フードトラック事業では、費用面で悩んでいることがあります。というのも、急速冷凍機を導入したいと考えているからです。もし導入出来た場合は、賞味期限の問題や風味の劣化に対する改善、人手不足の解消が見込まれます。ただどうしても費用がかかりますので、そこがネックになっています。

我々の課題とは別に、嬬恋村の課題として感じているのは路面状態です。農道に比べ、あちこちで舗装が劣化している観光道路が目立ちます。村内の道路は信号が少なく、カーブやアップダウンが多い為、自然の絶景の中でツーリングを楽しむ人たちにとっては魅力大なのですが、路面状態が課題になっています。

また、嬬恋村には鬼押出し園という観光名所があります。そこでは車のイベントが毎月あり、盛り上がりをみせています。そこに参加した人たちがイベントだけで完結することなく、もっと嬬恋村の道路や自然環境を楽しんでくれたらと考えています。

一課題を乗り越えたらどんな可能性がありますか?/ITを使ってできそうなことはなんですか?

課題に直面する都度、それをどう解決していくかを考えています。その結果現在の6つの事業が生まれました。一方、嬬恋村には「あるものを受け入れる、現状に疑問を持たない、新しいことに挑戦しない」風潮があると思います。いつまでも同じことを続けていけばいい、といった安心感です。

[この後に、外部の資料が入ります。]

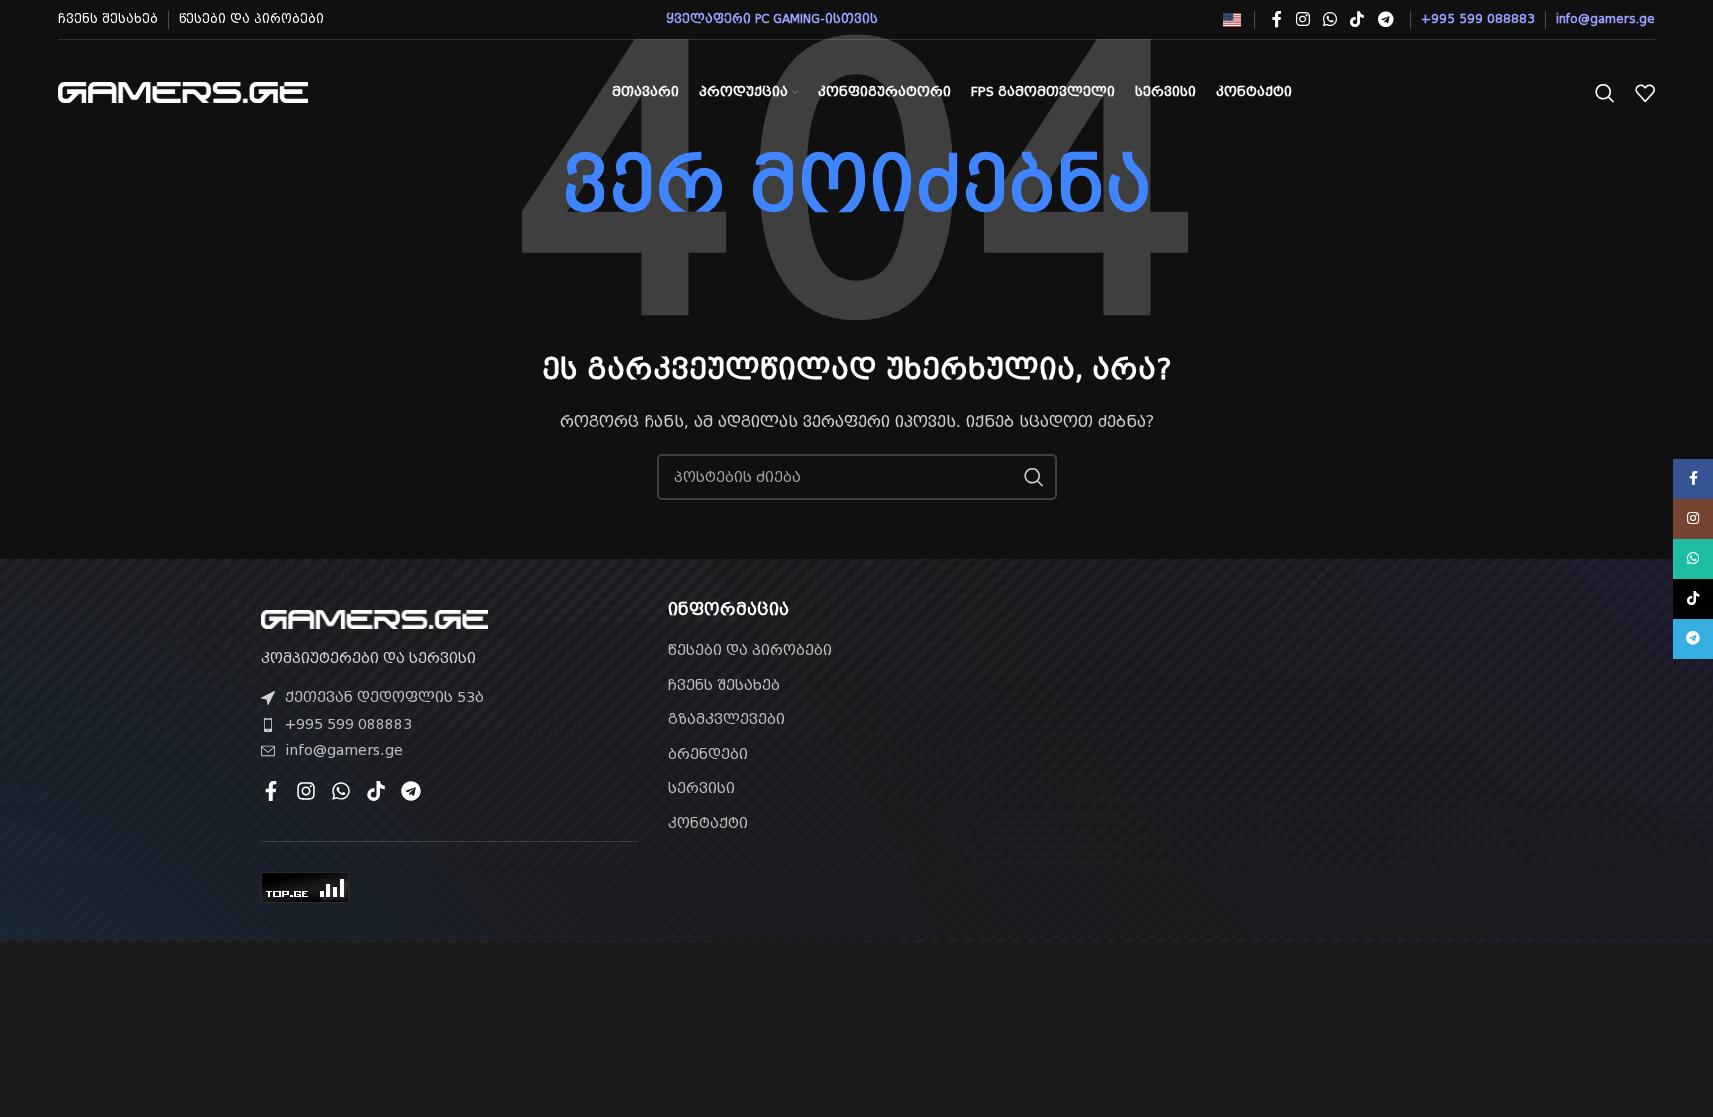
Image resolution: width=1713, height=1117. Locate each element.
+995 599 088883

そもそも、子供だけではなく大人にとっても学ぶ場が少ない。ビジネススキル、経営を学ぶ為の場がありません。ITを利用することで、そういった学びの場が増えるのではと考えております。

一今後の目標はなんですか?

嬬恋村は火山こそありますが、温暖化による過度な高温、地震、津波被害の心配は低いと感じており、移住を決めた理由の一つでもあります。フードトラックも万が一が起きた際にはこの中で生活が出来るように設計しています。これからも皆が元気で過ごせる場所を作り続けながら、現在手掛けている6つの事業を充実させていきたいです。

編集後記

実際にお伺いするまで、多くの事業を手掛けていることに対してチャレンジしている姿が素敵だなと漠然と考えていたのですが、実際にお話を伺い、課題解決を何度も重ねて今に至っていることや、自身だけではなく周りの方、地域に向ける想いの深さに感銘を受けました。
地域の課題解決を目指す我々にとって、学ぶことの多いお時間を頂けました。
個人的にもまたケーキを注文させていただく予定でして、今から楽しみにしております。

-コーディネーター紹介-

ID 群馬県嬬恋村

まの えりな

真野 絵理菜

神奈川県横浜市出身。
2022年にAKKODiSコンサルティング株式会社(旧Modis)入社。
入社前は5年、ITの運用・保守業務に従事。
それ以前はコールセンター、接客業に携わる中で新人研修、セミナーを開催。
現在は未経験者向けにネットワークの研修を実施。
2023年より地域の課題解決PJに参画し、地域の方により沿った、地域の方にとって明るい未来になるように一緒に課題解決していきたいと活動に取り組んでいます。